# finding the right torque and motors

I am trying to find the right motors for the following case:

I want to have a total of two motors on opposite sides of a board. The board will have a maximum weight of 150kg (330 lbs) and needs to have a maximum speed of 20km/h (12mph). Time for the motors to reach this spead is trivial, but anywhere between 5-10 seconds looks about right.

Note that those numbers can be exceeded but I need to be able to go at least this fast at peak RPM.

I am trying to find the Torque the motors will need in order to move this weight and any other specification such as Voltage and Current, in order to find the right motors.

The diameter of the wheel should be anywhere between 10 - 20 cm (4 - 8 in)

I also don't care if the motor is brushed or brushless.

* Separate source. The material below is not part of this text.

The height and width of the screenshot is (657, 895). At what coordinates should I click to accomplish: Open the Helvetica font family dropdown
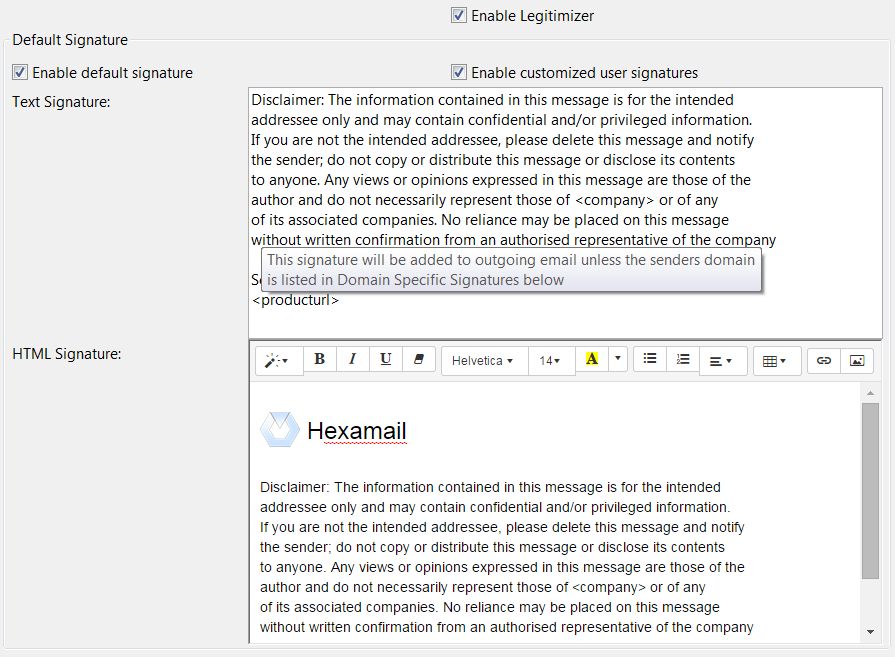(x=484, y=361)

I would prefer to have a brushed ones since I value cost more then lifespan.

What I tried:

Horse power = kg.m/s = 150kg/2 * 20km/h = 5400kg.m/s = 72HP (sounds unreal)

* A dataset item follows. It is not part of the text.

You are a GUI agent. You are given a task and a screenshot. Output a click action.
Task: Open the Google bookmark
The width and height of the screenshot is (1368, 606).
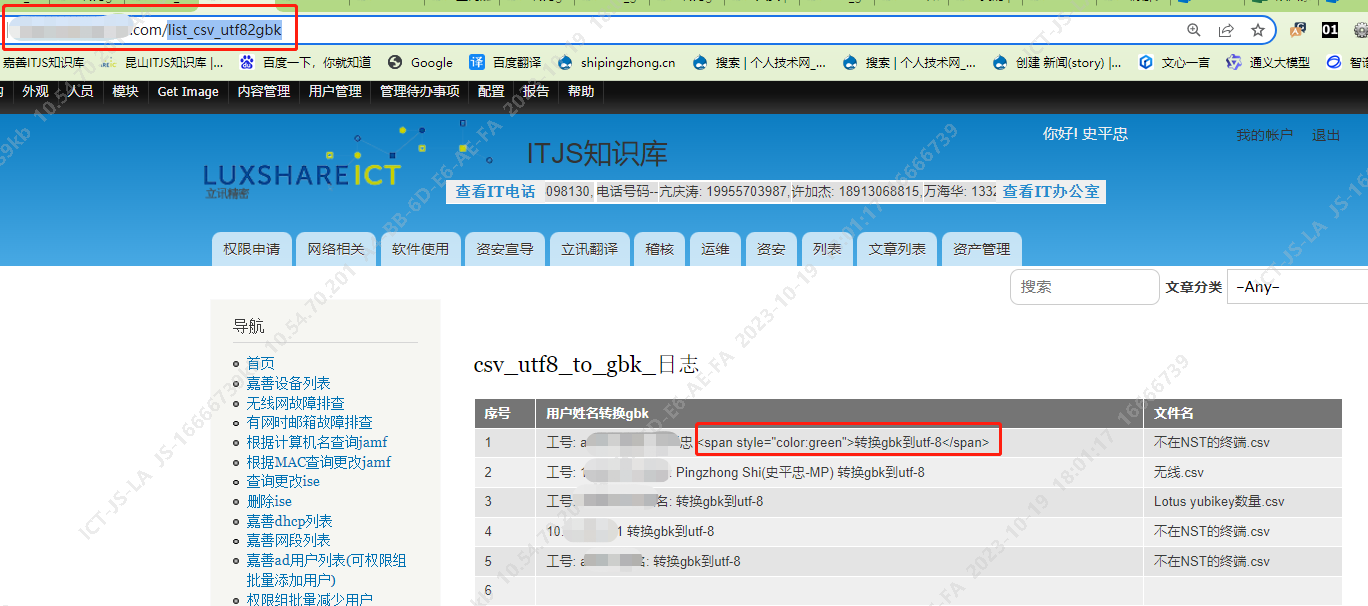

which then by the use of online calculator was converted to Torque to be equal to

T = 2.57 kg.m^2/s^2 (sounds ok? or is it too small?)

[first to imperial HP = 71, then to imperial T = 18.6 - only calculators I found were using imperial]

In this scenario RPM was chosen to be 20000 since I saw a motor that had that much and since raise in RPM means decrease in torque I figured the bigger the better in order to not get a crazy high torque which I expected provided that I have 72HP

Another approach:

Downwards force due to the weight = m.g = 150kg.g

its split between two wheels so F at each wheel is half of that assumming weight falls in the center

F1=F2 = 75kg.g where F1 and F2 are forces at each wheel.

Torque = F1.d where d is the radius of the wheel (in m)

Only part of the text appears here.